**本文ブロック**
──────────
トップハムハット狂 “Cats are dangerous”ができた時に、「あ、これだな」という手応えを感じました。エレスイ(エレクトロスウィング)ではないけど、FAKE TYPE.らしい楽曲に仕上がっているというか。
DYES IWASAKI 曲調はいつもと違うけど、いつものFAKE TYPE.の音を使って作っているので、そこに新しさが生まれたんじゃないかなと思います。
──タイトル曲でもある“Cats are dangerous”は、DYESさんきっかけで生まれた曲ですか? トラックがすごく面白いと思って。
DYES IWASAKI ありがとうございます。ギタリストのJohngarabushi(じょんがら武士)さんがうちに来て、僕と共作したんですけど、とにかくコミカルな曲にしよう、というのがありました。
──ああ、ブギーっぽいニュアンスがあるのは、ギターのおかげだったりするのかな。
DYES IWASAKI そうですね。ジョンさん(Johngarabushi)がそういうの得意なので、ジョンさんの良さを引き出しながら作っていく最中に、ちょっと声ネタを入れたいなという欲望が出てきて。ちょうどその時、僕が猫ミームにハマっていまして、悪ふざけで猫ミームの「はあ?」っていう声を入れてみたら、もうこれしか考えられないと思いました(笑)。
──(笑)。じゃあ、猫というテーマもDYESさん発信だったんですね。
DYES IWASAKI そうです。でも声ネタのサンプリングはそのまま使えなかったので、自分たちで録り直してAOに渡したら、こういうリリックが返ってきたという経緯ですね。
──ブギーっぽさとエンヤトットのリズムが融合した、面白いミクスチャー感覚のトラックになりましたね。
DYES IWASAKI はい。ハネた、盆踊りみたいなリズムでやりたいなという気持ちがずっとあったので、それでキャッチーな曲を、と心がけて作りました。
──AOさんは、猫というテーマを受け取ってからのリリック制作やラップに関して、どうでしたか。
──────────
**小課題 1**
インタビューのうち、「DYES IWASAKI 曲調はいつもと違うけど、いつものFAKE」で始まり「ップに関して、どうでしたか。」に至るまでの部分を、そのまま引用しなさい。
**小課題 2**
インタビューによれば、“Cats are dangerous”をDYES IWASAKIと共作したギタリストはだれか。
**小課題 3**
インタビューの最後の発言に続けて、その先を書き進めなさい。
データはインタビューとは別個の資料である。

**表示情報**
──────────
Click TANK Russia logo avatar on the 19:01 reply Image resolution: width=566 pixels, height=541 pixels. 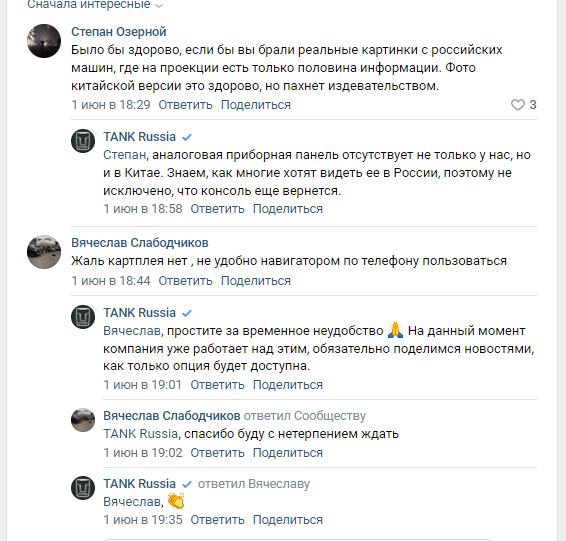83,317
──────────
**課題の結果 1**
DYES IWASAKI 曲調はいつもと違うけど、いつものFAKE TYPE.の音を使って作っているので、そこに新しさが生まれたんじゃないかなと思います。
──タイトル曲でもある“Cats are dangerous”は、DYESさんきっかけで生まれた曲ですか? トラックがすごく面白いと思って。
DYES IWASAKI ありがとうございます。ギタリストのJohngarabushi(じょんがら武士)さんがうちに来て、僕と共作したんですけど、とにかくコミカルな曲にしよう、というのがありました。
──ああ、ブギーっぽいニュアンスがあるのは、ギターのおかげだったりするのかな。
DYES IWASAKI そうですね。ジョンさん(Johngarabushi)がそういうの得意なので、ジョンさんの良さを引き出しながら作っていく最中に、ちょっと声ネタを入れたいなという欲望が出てきて。ちょうどその時、僕が猫ミームにハマっていまして、悪ふざけで猫ミームの「はあ?」っていう声を入れてみたら、もうこれしか考えられないと思いました(笑)。
──(笑)。じゃあ、猫というテーマもDYESさん発信だったんですね。
DYES IWASAKI そうです。でも声ネタのサンプリングはそのまま使えなかったので、自分たちで録り直してAOに渡したら、こういうリリックが返ってきたという経緯ですね。
──ブギーっぽさとエンヤトットのリズムが融合した、面白いミクスチャー感覚のトラックになりましたね。
DYES IWASAKI はい。ハネた、盆踊りみたいなリズムでやりたいなという気持ちがずっとあったので、それでキャッチーな曲を、と心がけて作りました。
──AOさんは、猫というテーマを受け取ってからのリリック制作やラップに関して、どうでしたか。

**課題の結果 2**
Johngarabushi(じょんがら武士)さん

**課題の結果 3**
トップハムハット狂 もう猫ミームの音が入っちゃってたんで(笑)、そこを拾わないわけにはいかないっていうのと、あとはまだ制作途中なんですけど、この曲のMVを作ってくれている映像制作チームのPPPが、獣を描きたいって言ってたんです。獣が映えるようなテーマだとこの曲しかないので、絶対に猫をメインにリリックを書こうと決めていました。猫ミームに関して言うと、世界的にはもともとあったものが少し遅れて日本で流行るというのがあって。そこを最初にピンと思いついたので、猫にまつわる普遍的なものを纏め上げながら、こういう形になりました。
──《やはり流行りは猫のように気分屋で掴めないにゃぁぁぁ》っていう落とし所ですよね。トラックのユニークさと、リリックの毒っ気が混ざり合って、面白い曲になっています。
トップハムハット狂 楽しくふざけられましたね。曲調が曲調なので、ちょっとした悪ふざけをしたほうがFAKE TYPE.っぽいかなと思いました。
DYES IWASAKI エレクトロスウィングじゃない作品を作ろうというコンセプトではあったんですけど、2曲目の“Zillion playerZ feat. nqrse”だけは依頼があって制作したので、この1曲だけ入れる形になったんです。
自分もnqrseちゃんも、DYESも元はネットラップという小さな畑に居た人間なので。形は違うけどおのおの音楽活動を続けてここまでやってきたから、ネットラップというカルチャーが確かにあったということは忘れないようにしたいな、と(トップハムハット狂)
──“Zillion playerZ feat. nqrse”は、アクションRPG『ゼンレスゾーンゼロ』のイメージソングとして先行リリースもされていて、お馴染みnqrseさんとのコラボ曲ですよね。
トップハムハット狂 オファーを頂いた段階でコラボレーションを含めた話だったんですけど、まあ僕らとしても、nqrseちゃんとやるのは嬉しいんで、ありがたい話ではありましたね。
──これは前にもお話ししたことあるんですが、AOさんとnqrseさんの声のコントラスト、バランスがめちゃめちゃいいなって、やっぱり今回も思いました。
トップハムハット狂 自分も思いました。
DYES IWASAKI 僕も思います(笑)。
トップハムハット狂 nqrseちゃんの声が低くてしっかりしているので、ああいう声の人ってなかなかいらっしゃらないと思うんですよ。自分の声がちょっと高めなので、ちょうどいいバランスになるかなって。
──AOさんのハイテンションな声も映える組み合わせなんですよね。リリックはゲームになぞらえた内容になっていますけど、《俺等のカルチャー “Zero”にさせないぜ》というラインに込めた思いはどうですか。
トップハムハット狂 『ゼンゼロ』というゲームのカルチャーが流行ってほしいという思いと同時に、自分もnqrseちゃんも、DYESも元はネットラップというめちゃめちゃ小さな畑に居た人間なので、そこに居た人間が、形は違うけどおのおの音楽活動を続けてここまでやってきたから、ネットラップというカルチャーが確かにあったということは忘れないようにしたいな、という意味合いを込めました。
──うん、そのラインに熱を感じたんですよね。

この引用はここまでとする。